Best wishes and enjoy


----------



## ao

Noooo wait! DO change 100% of the water once a week! Also change 50% mid week. This is an excellent tested and proven successful formular for betta keeping by OldFishLady. prepare water before hand is good, try to have he new water the same temperature as the old. or it will shock the poor fish.
He does not need a filter, it will do nothing for him in a 1 gallon, and he wont appreciated the current in the small area. until you purchase a heater, put him in the warmest part of your house with a stable temperature.
You donot really need any aquarium gravel. gravel is another hassel to clean.

Never clean with soap. just rinse with hot water when cleaning the Jar.
After you purchase the heater, make sure you are raising the temperature slowly.

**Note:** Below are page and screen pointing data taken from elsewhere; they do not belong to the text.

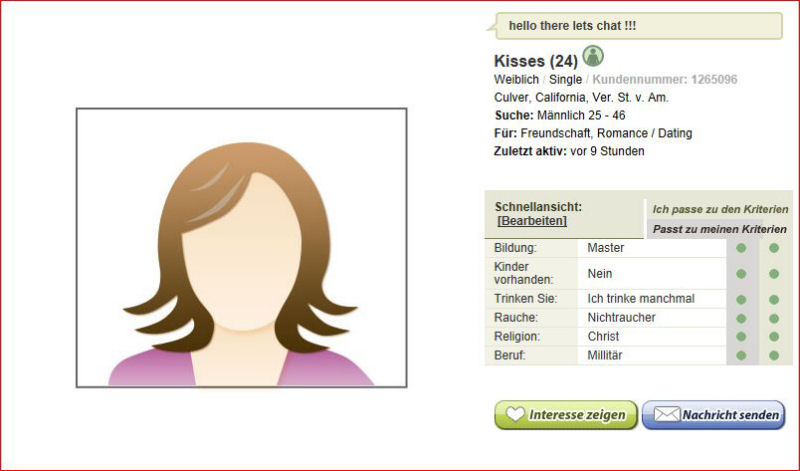Click the envelope icon on Nachricht senden
Viewport: 800px width, 471px height.
(667, 414)
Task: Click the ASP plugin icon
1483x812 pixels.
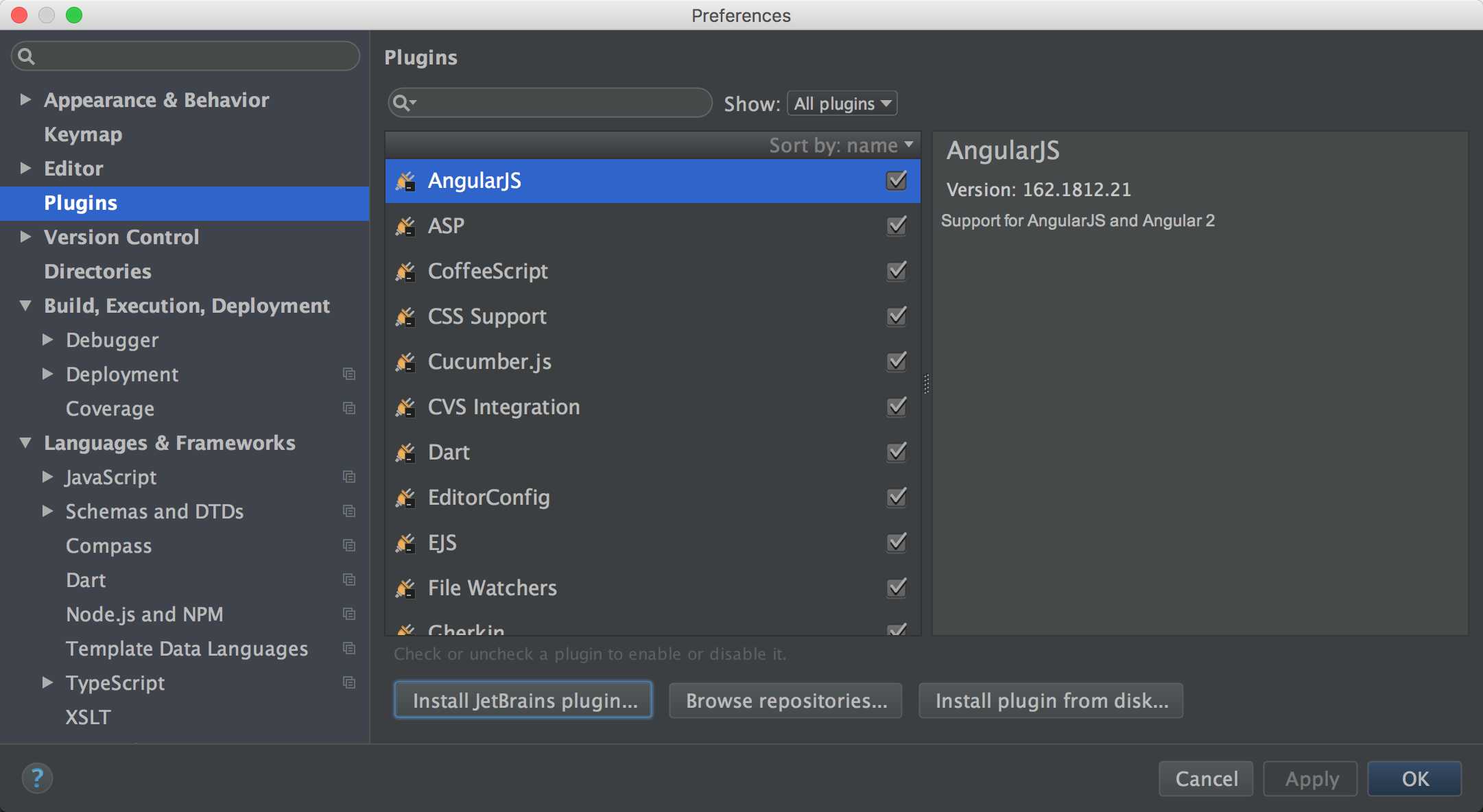Action: point(405,224)
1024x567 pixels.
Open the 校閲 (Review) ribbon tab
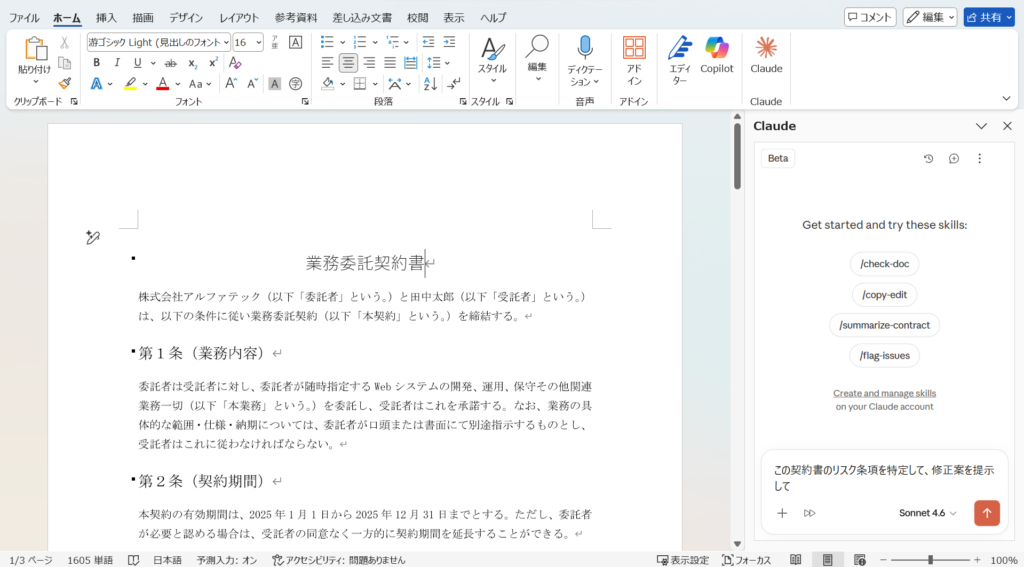click(418, 18)
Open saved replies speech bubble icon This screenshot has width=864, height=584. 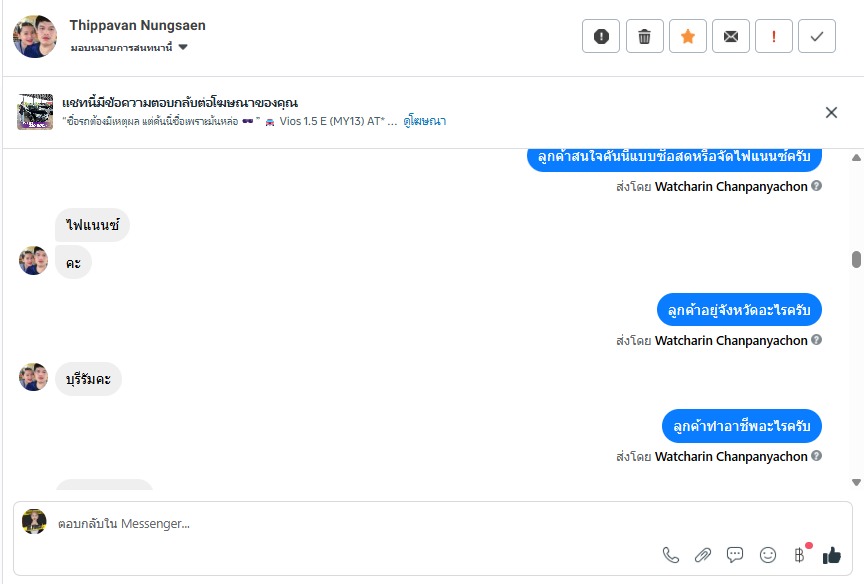[735, 555]
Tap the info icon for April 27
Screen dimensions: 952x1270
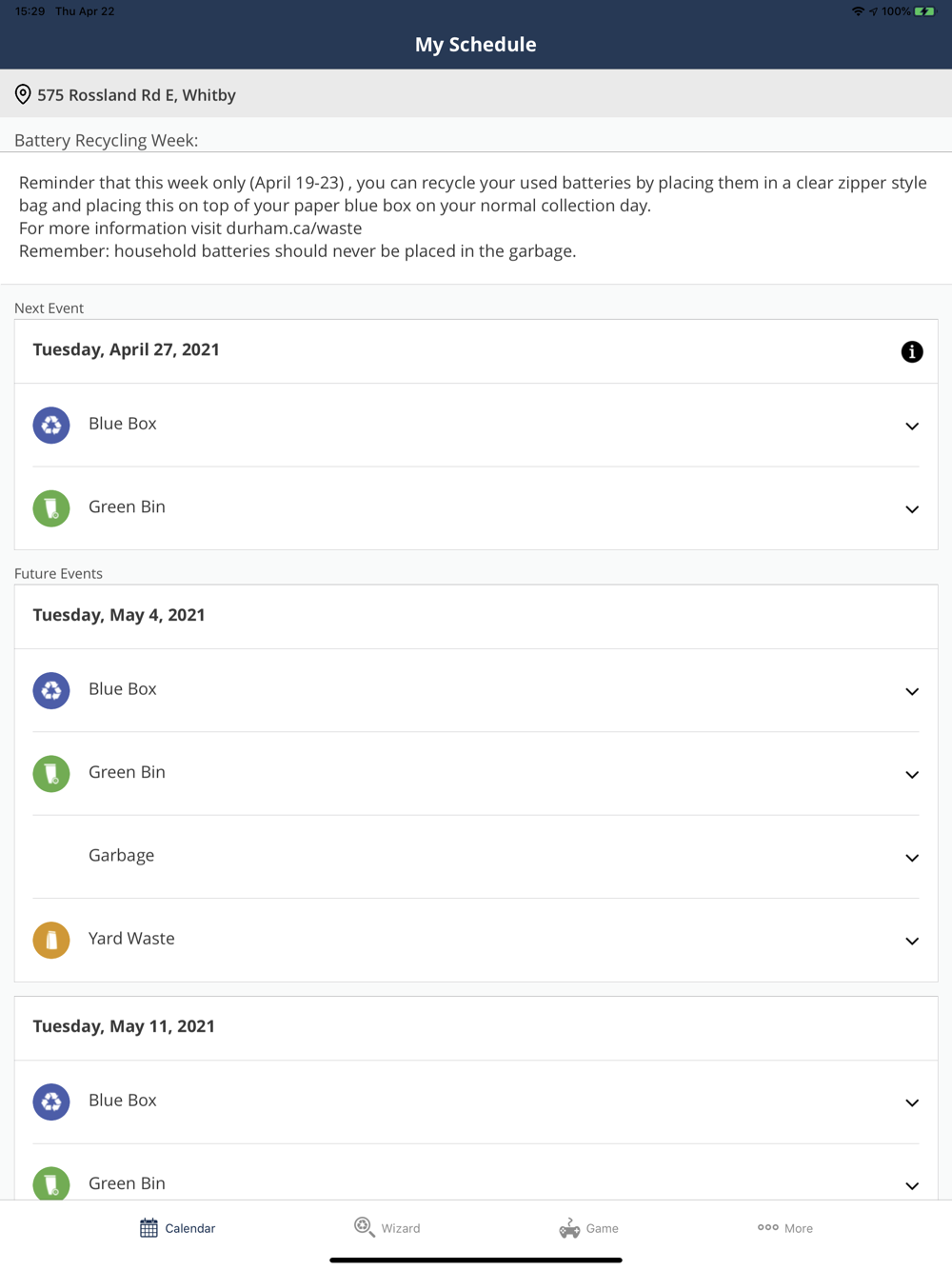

Don't over clean  stick to the water change schedules and you should be fine

Also recommended feeding is twice a day, 2 pellets/feeding. treats such as freeze dried blood worms once a week instead of pellets. And one food free day.


----------



## miikexo

*UPDATE - Doing better with heater*

My betta is doing much better with the heater it is slowly heating up his bowl right now its at 76.7 and he seems content, he's moving around and not just sitting in the corner of the bowl anymore yay!


----------



## Jwp2018

My fish is doing the same thing but he has a filter. I got him maybe in January. He moves from the right side of the tank to get his food but then he goes back to the right side. and he doesn't eat unless I put the food right in front of his face. Any ideas?


----------